*Task statement*. Write the records out again, exactly as they stand below.

*Supplied records*.
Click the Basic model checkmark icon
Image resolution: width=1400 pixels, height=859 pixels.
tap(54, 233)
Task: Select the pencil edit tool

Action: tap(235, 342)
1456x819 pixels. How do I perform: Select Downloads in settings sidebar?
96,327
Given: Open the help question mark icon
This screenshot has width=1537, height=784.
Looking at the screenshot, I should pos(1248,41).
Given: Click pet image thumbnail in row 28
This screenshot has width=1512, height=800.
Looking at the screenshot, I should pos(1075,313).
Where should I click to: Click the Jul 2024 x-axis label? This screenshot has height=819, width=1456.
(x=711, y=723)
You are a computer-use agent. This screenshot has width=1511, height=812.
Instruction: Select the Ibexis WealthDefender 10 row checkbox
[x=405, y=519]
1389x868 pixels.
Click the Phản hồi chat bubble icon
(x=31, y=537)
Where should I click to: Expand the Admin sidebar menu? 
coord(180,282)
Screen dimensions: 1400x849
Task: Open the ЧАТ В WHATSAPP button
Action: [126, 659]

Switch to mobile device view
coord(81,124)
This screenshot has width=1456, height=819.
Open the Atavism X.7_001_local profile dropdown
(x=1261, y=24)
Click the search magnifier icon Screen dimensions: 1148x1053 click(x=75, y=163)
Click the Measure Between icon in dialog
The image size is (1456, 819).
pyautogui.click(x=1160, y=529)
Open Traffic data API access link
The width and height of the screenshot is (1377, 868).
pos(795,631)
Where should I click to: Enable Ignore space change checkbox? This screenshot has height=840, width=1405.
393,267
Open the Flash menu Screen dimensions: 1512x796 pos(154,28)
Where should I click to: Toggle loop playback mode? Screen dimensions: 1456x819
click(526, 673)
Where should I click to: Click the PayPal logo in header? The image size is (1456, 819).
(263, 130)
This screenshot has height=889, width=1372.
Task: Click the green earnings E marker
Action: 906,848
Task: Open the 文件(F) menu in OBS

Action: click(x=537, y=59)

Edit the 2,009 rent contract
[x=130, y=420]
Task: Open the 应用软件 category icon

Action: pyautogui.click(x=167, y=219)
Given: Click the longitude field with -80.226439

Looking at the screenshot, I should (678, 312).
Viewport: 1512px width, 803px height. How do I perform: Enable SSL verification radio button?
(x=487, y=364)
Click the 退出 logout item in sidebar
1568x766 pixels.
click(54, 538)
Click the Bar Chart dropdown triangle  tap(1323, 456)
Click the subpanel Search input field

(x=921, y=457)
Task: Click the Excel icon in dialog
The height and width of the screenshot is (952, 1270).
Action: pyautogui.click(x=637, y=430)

*Output for this exercise*.
Click the Basic model checkmark icon
Image resolution: width=1400 pixels, height=859 pixels.
tap(54, 233)
Task: Select the pencil edit tool

Action: tap(235, 342)
1456x819 pixels. How do I perform: Select Downloads in settings sidebar?
96,327
Given: Open the help question mark icon
This screenshot has width=1537, height=784.
Looking at the screenshot, I should pos(1248,41).
Given: Click pet image thumbnail in row 28
This screenshot has width=1512, height=800.
Looking at the screenshot, I should pos(1075,313).
Where should I click to: Click the Jul 2024 x-axis label? This screenshot has height=819, width=1456.
(x=711, y=723)
You are a computer-use agent. This screenshot has width=1511, height=812.
Instruction: Select the Ibexis WealthDefender 10 row checkbox
[x=405, y=519]
1389x868 pixels.
Click the Phản hồi chat bubble icon
(x=31, y=537)
Where should I click to: Expand the Admin sidebar menu? 
coord(180,282)
Screen dimensions: 1400x849
Task: Open the ЧАТ В WHATSAPP button
Action: [126, 659]

Switch to mobile device view
coord(81,124)
This screenshot has width=1456, height=819.
Open the Atavism X.7_001_local profile dropdown
(x=1261, y=24)
Click the search magnifier icon Screen dimensions: 1148x1053 click(x=75, y=163)
Click the Measure Between icon in dialog
The image size is (1456, 819).
pyautogui.click(x=1160, y=529)
Open Traffic data API access link
The width and height of the screenshot is (1377, 868).
pos(795,631)
Where should I click to: Enable Ignore space change checkbox? This screenshot has height=840, width=1405.
393,267
Open the Flash menu Screen dimensions: 1512x796 pos(154,28)
Where should I click to: Toggle loop playback mode? Screen dimensions: 1456x819
click(526, 673)
Where should I click to: Click the PayPal logo in header? The image size is (1456, 819).
(263, 130)
This screenshot has height=889, width=1372.
Task: Click the green earnings E marker
Action: 906,848
Task: Open the 文件(F) menu in OBS

Action: click(x=537, y=59)

Edit the 2,009 rent contract
[x=130, y=420]
Task: Open the 应用软件 category icon

Action: pyautogui.click(x=167, y=219)
Given: Click the longitude field with -80.226439

Looking at the screenshot, I should (678, 312).
Viewport: 1512px width, 803px height. How do I perform: Enable SSL verification radio button?
(x=487, y=364)
Click the 退出 logout item in sidebar
1568x766 pixels.
click(54, 538)
Click the Bar Chart dropdown triangle  tap(1323, 456)
Click the subpanel Search input field

(x=921, y=457)
Task: Click the Excel icon in dialog
The height and width of the screenshot is (952, 1270).
Action: pyautogui.click(x=637, y=430)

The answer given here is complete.